PRESS RELEASE
EIR Exposed British Role as
Terror Safe Haven in 2000
Nov. 28, 2008 (EIRNS)—On Jan. 11, 2000, Executive Intelligence Review Counterintelligence Director Jeffrey Steinberg submitted a memorandum, on behalf of the Editors of EIR, to then-Secretary of State Madeleine Albright and eight other top Clinton Administration national security officials, as well as leaders of both the House and the Senate, calling for Great Britain to be put on the State Department's list of state sponsors of terrorism. The Steinberg memorandum exclusively drew upon official government documents from India, Egypt, Israel, France, Algeria, Peru, Turkey, Germany, Libya, Nikgeria, Yemen and Russia—all in the form of diplomatic demarches, protesting London's harboring and supporting of hardcore terrorist organizations.
In light of the ongoing Mumbai attack, it is noteworthy that the Steinberg memo to Albright began by noting that the issue of Britain's role in supporting international terrorism "has been recently highlighted, as the result of the December 1999 Indian Airlines hijacking, and the response of the British government to the request of one of the freed Kashmiri terrorists, Ahmed Omar Sheikh, to be given safe passage to England. Mr. Sheikh, a British national, was tried and convicted in India, for his role in the kidnapping of four British nationals and an American in 1995. He was sentenced to five years in prison on November 1988. Initially, the British government announced that it would provide Mr. Sheikh with safe passage to Britain, and would not prosecute him or make any effort to extradite him back to India."
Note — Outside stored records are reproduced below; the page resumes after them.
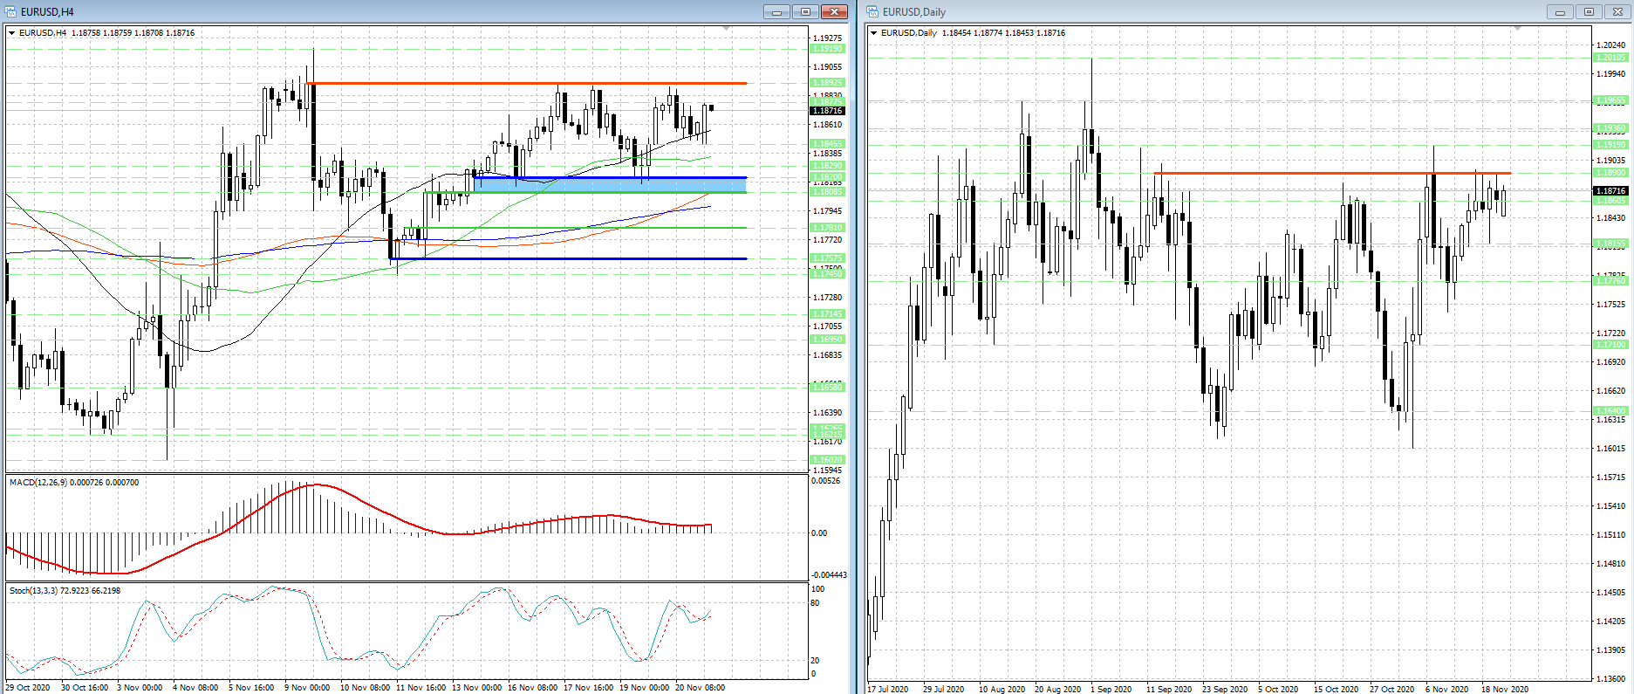Close the EURUSD,Daily chart window

coord(1617,11)
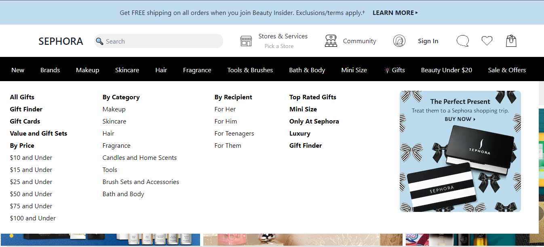
Task: Click the SEPHORA logo
Action: point(61,41)
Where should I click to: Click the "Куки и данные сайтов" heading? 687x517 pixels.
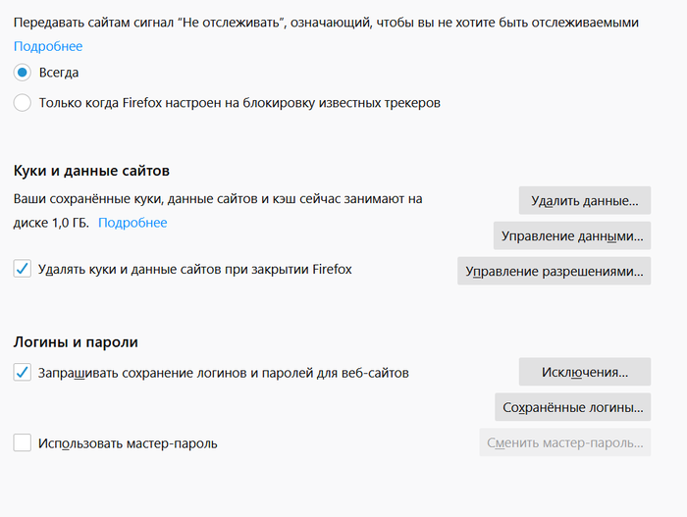click(92, 171)
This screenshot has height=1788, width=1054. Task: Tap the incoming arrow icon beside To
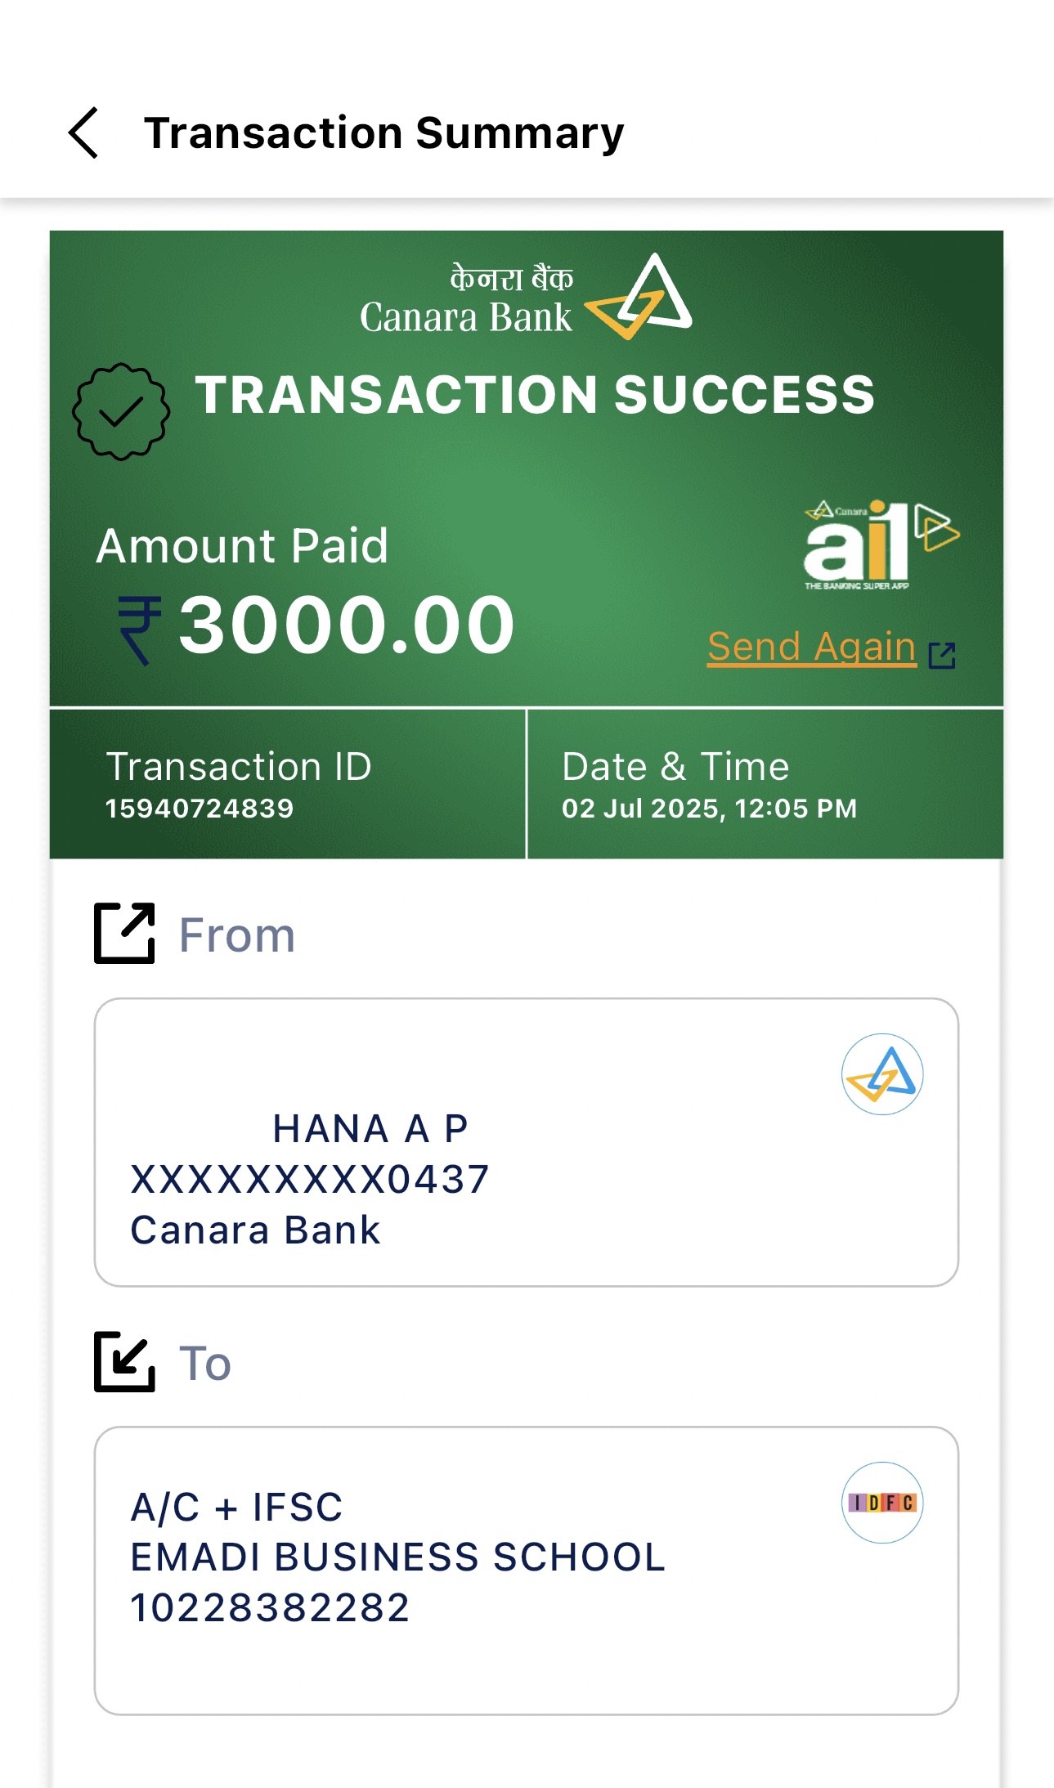(124, 1361)
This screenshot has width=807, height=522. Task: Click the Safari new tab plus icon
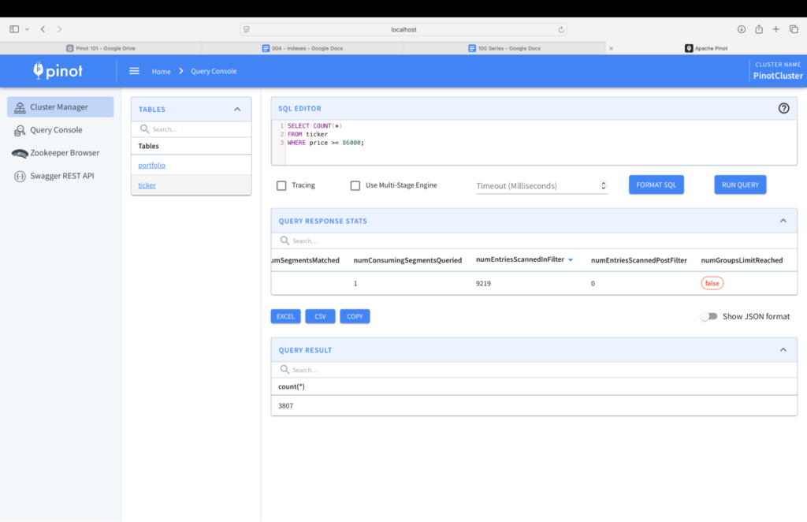pyautogui.click(x=775, y=29)
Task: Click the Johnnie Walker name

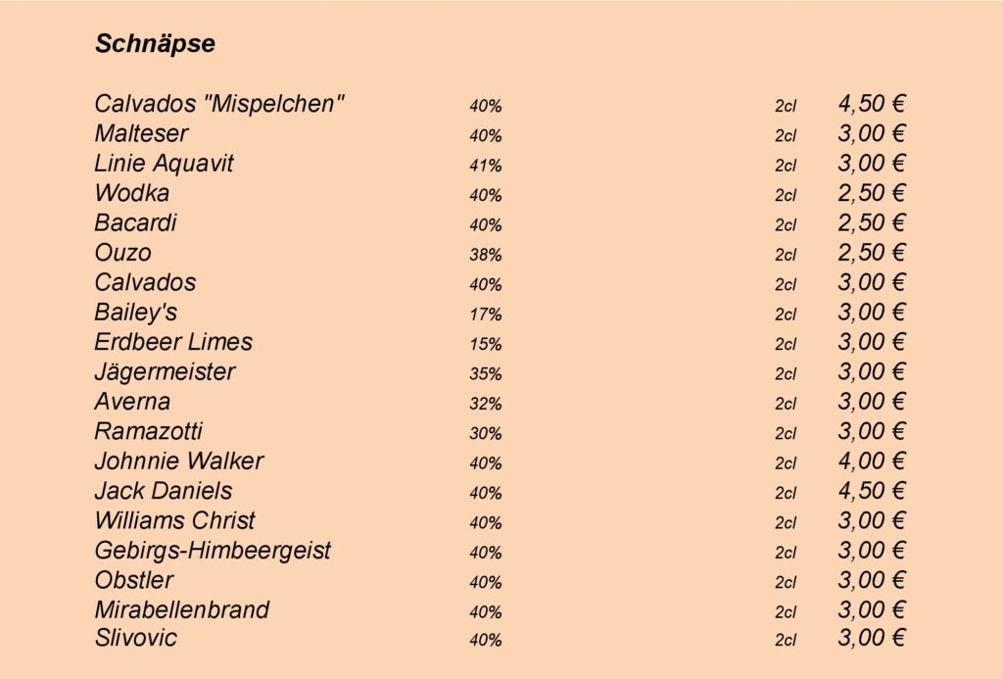Action: [x=179, y=461]
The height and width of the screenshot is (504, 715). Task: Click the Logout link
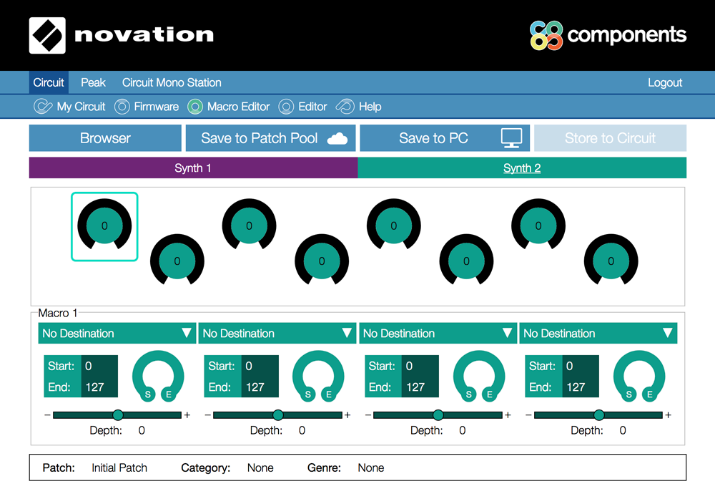665,82
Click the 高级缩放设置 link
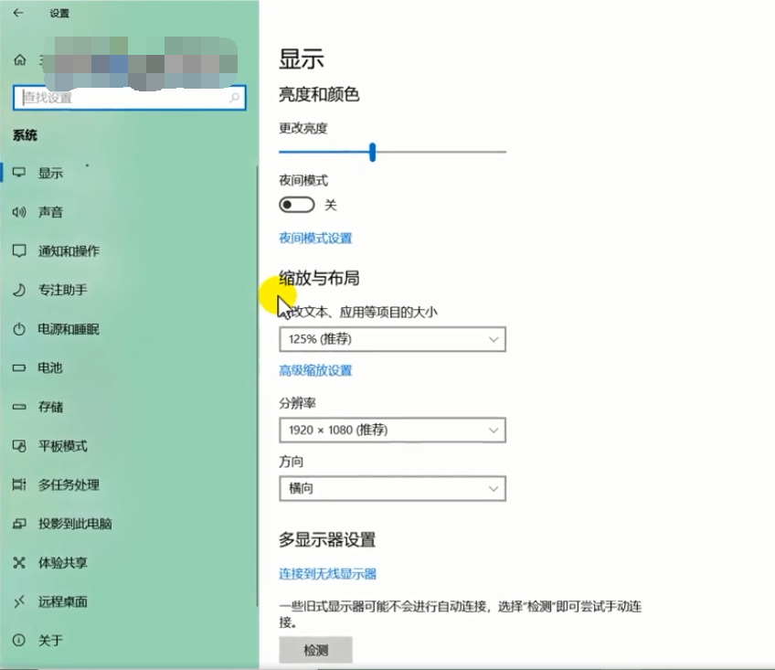 pos(315,370)
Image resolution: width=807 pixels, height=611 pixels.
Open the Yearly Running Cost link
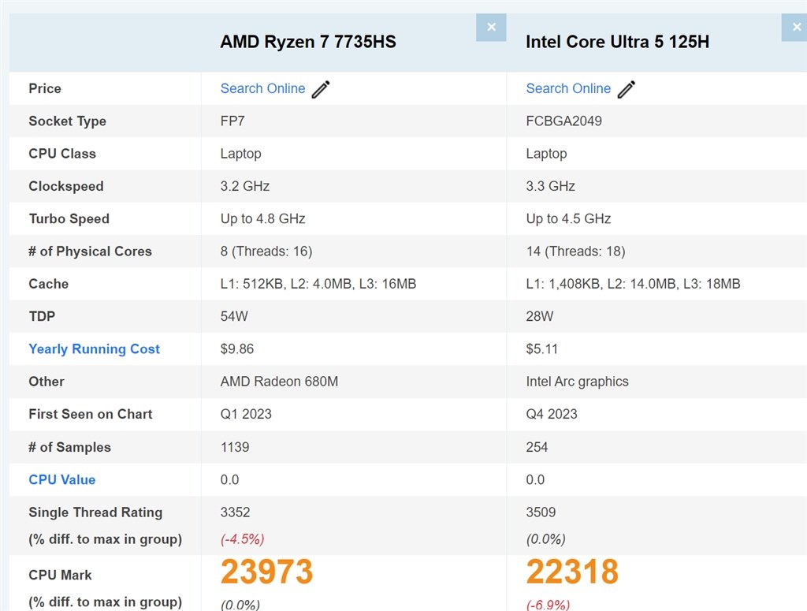coord(94,348)
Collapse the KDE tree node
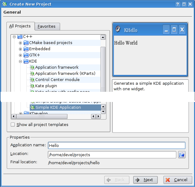The height and width of the screenshot is (187, 195). tap(21, 61)
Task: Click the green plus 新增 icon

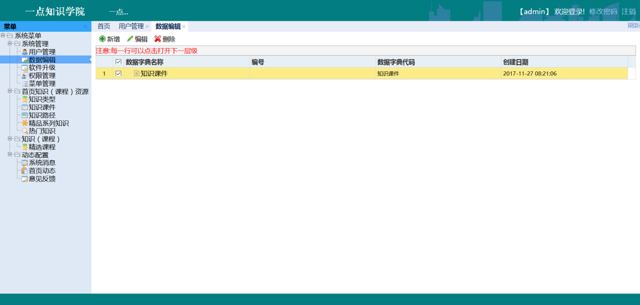Action: click(x=103, y=39)
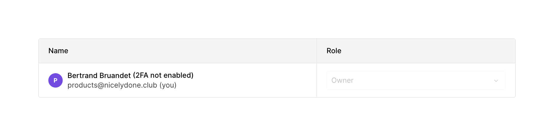Click the chevron arrow in Owner dropdown
This screenshot has width=554, height=136.
click(496, 81)
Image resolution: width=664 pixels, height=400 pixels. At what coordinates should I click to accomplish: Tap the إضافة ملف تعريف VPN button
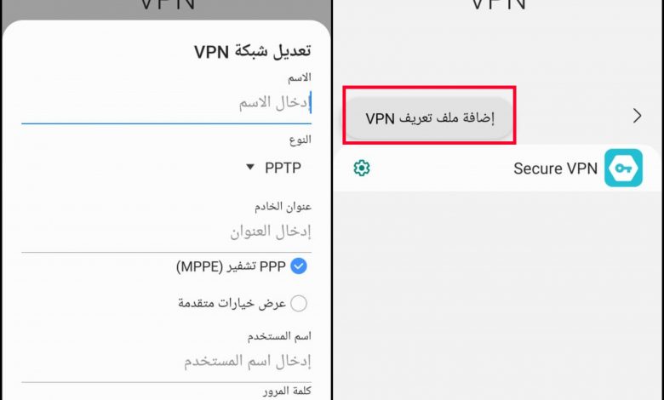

The recurring pattern, documented in the EIR memorandum, was that the British government provided safe-haven and political protection, as well as financing, to known terrorists, and turned a blind eye when mosques in Britain were used as recruiting grounds for terrorists, who were then sent to training camps, and on to live operations. Russia strongly protested the role of British mosques in recruiting terrorists who went for training in Afghanistan, throughout the 1990s, and wound up in Chechnya.
The EIR memorandum was published in the Jan. 21, 2000 issue of Executive Intelligence Review, and was widely circulated, at the time, among governments around the world. Secretary of State Albright never responded to the EIR document.